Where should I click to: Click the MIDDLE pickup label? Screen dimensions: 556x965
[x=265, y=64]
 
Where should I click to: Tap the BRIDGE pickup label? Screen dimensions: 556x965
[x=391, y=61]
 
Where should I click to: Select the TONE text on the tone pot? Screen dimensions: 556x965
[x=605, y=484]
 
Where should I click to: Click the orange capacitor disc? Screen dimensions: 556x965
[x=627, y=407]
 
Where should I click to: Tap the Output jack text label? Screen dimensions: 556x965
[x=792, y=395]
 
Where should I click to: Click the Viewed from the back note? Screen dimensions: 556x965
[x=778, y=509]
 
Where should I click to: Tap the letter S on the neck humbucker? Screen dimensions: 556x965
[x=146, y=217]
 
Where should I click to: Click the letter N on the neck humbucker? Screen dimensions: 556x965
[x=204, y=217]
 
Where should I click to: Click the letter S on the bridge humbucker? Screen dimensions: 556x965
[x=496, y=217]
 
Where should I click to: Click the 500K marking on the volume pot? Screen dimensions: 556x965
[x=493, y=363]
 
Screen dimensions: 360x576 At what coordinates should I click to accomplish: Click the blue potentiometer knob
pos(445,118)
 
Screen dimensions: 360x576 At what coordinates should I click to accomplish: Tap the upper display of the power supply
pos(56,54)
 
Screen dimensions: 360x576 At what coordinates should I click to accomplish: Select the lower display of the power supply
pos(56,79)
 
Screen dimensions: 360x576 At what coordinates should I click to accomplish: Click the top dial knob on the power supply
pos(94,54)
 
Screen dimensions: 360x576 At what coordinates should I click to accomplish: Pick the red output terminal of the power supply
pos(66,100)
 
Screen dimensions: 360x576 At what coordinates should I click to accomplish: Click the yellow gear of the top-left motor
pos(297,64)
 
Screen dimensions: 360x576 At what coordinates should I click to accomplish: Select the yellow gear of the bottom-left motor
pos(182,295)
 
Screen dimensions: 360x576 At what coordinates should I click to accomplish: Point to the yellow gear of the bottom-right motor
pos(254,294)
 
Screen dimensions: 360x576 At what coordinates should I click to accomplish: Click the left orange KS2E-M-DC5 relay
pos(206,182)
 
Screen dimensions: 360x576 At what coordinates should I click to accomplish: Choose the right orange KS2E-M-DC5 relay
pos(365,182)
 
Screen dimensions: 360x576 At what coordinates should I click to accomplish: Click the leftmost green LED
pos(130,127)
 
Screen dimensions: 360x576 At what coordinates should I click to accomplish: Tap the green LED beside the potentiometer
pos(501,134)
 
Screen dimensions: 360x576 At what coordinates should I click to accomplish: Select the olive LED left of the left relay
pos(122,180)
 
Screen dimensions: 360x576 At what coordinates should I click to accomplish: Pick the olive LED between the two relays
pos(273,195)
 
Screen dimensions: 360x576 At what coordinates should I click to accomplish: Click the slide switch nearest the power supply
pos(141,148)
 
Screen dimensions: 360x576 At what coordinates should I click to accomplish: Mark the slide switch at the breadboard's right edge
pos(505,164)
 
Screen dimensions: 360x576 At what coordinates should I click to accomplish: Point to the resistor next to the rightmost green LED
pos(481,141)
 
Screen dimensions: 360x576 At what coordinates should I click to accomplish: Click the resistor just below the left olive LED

========================

#### [OPDRACHT]
Schrijf alle bovenstaande records ongewijzigd over, van de eerste tot en met de laatste.

#### [ANTWOORD]
Where should I click to: Click the MIDDLE pickup label? Screen dimensions: 556x965
[x=265, y=64]
 
Where should I click to: Tap the BRIDGE pickup label? Screen dimensions: 556x965
[x=391, y=61]
 
Where should I click to: Select the TONE text on the tone pot? Screen dimensions: 556x965
[x=605, y=484]
 
Where should I click to: Click the orange capacitor disc? Screen dimensions: 556x965
[x=627, y=407]
 
Where should I click to: Tap the Output jack text label? Screen dimensions: 556x965
[x=792, y=395]
 
Where should I click to: Click the Viewed from the back note? Screen dimensions: 556x965
[x=778, y=509]
 
Where should I click to: Tap the letter S on the neck humbucker? Screen dimensions: 556x965
[x=146, y=217]
 
Where should I click to: Click the letter N on the neck humbucker? Screen dimensions: 556x965
[x=204, y=217]
 
Where should I click to: Click the letter S on the bridge humbucker? Screen dimensions: 556x965
[x=496, y=217]
 
Where should I click to: Click the 500K marking on the volume pot? Screen dimensions: 556x965
[x=493, y=363]
 
Screen dimensions: 360x576 At what coordinates should I click to accomplish: Click the blue potentiometer knob
pos(445,118)
 
Screen dimensions: 360x576 At what coordinates should I click to accomplish: Tap the upper display of the power supply
pos(56,54)
 
Screen dimensions: 360x576 At what coordinates should I click to accomplish: Select the lower display of the power supply
pos(56,79)
 
Screen dimensions: 360x576 At what coordinates should I click to accomplish: Click the top dial knob on the power supply
pos(94,54)
 
Screen dimensions: 360x576 At what coordinates should I click to accomplish: Pick the red output terminal of the power supply
pos(66,100)
 
Screen dimensions: 360x576 At what coordinates should I click to accomplish: Click the yellow gear of the top-left motor
pos(297,64)
 
Screen dimensions: 360x576 At what coordinates should I click to accomplish: Select the yellow gear of the bottom-left motor
pos(182,295)
 
Screen dimensions: 360x576 At what coordinates should I click to accomplish: Point to the yellow gear of the bottom-right motor
pos(254,294)
 
Screen dimensions: 360x576 At what coordinates should I click to accomplish: Click the left orange KS2E-M-DC5 relay
pos(206,182)
 
Screen dimensions: 360x576 At what coordinates should I click to accomplish: Choose the right orange KS2E-M-DC5 relay
pos(365,182)
 
Screen dimensions: 360x576 At what coordinates should I click to accomplish: Click the leftmost green LED
pos(130,127)
 
Screen dimensions: 360x576 At what coordinates should I click to accomplish: Tap the green LED beside the potentiometer
pos(501,134)
 
Screen dimensions: 360x576 At what coordinates should I click to accomplish: Select the olive LED left of the left relay
pos(122,180)
 
Screen dimensions: 360x576 At what coordinates should I click to accomplish: Pick the olive LED between the two relays
pos(273,195)
 
Screen dimensions: 360x576 At what coordinates should I click to accomplish: Click the slide switch nearest the power supply
pos(141,148)
 
Screen dimensions: 360x576 At what coordinates should I click to accomplish: Mark the slide switch at the breadboard's right edge
pos(505,164)
 
Screen dimensions: 360x576 At what coordinates should I click to accomplish: Point to the resistor next to the rightmost green LED
pos(481,141)
 
Screen dimensions: 360x576 At what coordinates should I click to accomplish: Click the resistor just below the left olive LED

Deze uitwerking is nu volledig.